Pais tem relatado de que conseguiram algum tipo de proteção somente após terem levado a provas digitais de agressões físicas e verbais, depois de terem seus filhos como alvo:
“A escola que até então não fazia nada, agiu imediatamente. Entraram em contato com os pais dos agressores e recebemos um pedido de desculpa. A sociedade subestima o bullying. Sem pressão, as escolas não resolvem o problema” – conta um deles, residente na província de Okinawa.
Uma mulher com 50 anos atualmente e que foi agredida fisicamente durante sua vida escolar, lamenta os acontecimentos:
“Na minha época não existia rede social. Hoje acho compreensível que exponham, porque as instituições responsáveis pela educação continuam falhando”.
Lei do mais forte
A imagem de “comodismo” ou falta de reação das escolas e conselhos geram indignação. Diversos relatos de acontecimentos graves sendo de forma recorrente suavizados, são alvos de críticas:
“Parecem que as autoridades só se movem quando a vítima morre” – desabafa uma mãe que mora na região de Hokkaido, que tem um filho no qual sofreu agressões neste âmbito.
Uma das vítimas afirmou ser contra a difusão destes vídeos:
“Para quem passou por isso, ver essas imagens gera flashbacks dolorosos. Ver jovens sofrendo pode inclusive, levar ao suicídi0 de quem já está fragilizado.”

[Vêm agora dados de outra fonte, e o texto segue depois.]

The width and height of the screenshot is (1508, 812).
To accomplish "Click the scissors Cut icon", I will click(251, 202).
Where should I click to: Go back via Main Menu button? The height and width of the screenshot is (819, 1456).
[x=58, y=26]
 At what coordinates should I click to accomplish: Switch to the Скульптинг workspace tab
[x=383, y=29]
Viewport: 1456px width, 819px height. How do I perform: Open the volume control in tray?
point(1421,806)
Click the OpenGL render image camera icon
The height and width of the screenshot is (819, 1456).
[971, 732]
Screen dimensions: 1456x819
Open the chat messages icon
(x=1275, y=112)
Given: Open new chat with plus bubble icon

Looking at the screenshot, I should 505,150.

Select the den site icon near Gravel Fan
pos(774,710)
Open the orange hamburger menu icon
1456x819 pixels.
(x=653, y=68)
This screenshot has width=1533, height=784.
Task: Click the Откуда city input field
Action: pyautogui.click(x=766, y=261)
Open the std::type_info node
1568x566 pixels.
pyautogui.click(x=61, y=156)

Outro morador de Osaka alerta:
“Ser exposto para o mundo inteiro no momento em que se é humilhado e agredido é uma violação profunda da honra da vítima, que ficará marcada para sempre na internet”. A prática é chamada de “digital tattoo.”

O que dizem os professores
Profissionais da educação apontam a importância do problema. Uma professora residente em Kyoto, afirma que muitos postam o conteúdo em busca de cliques e visualizações, sem se importar com as consequências.
Segundo a educadora, a sobrecarga de trabalho dos pais faz com que os mesmos não apliquem o suporte emocional necessário aos filhos ou uma mentalidade diferente, dando margem a uma estrutura escolar que opta pela ocultação dos problemas.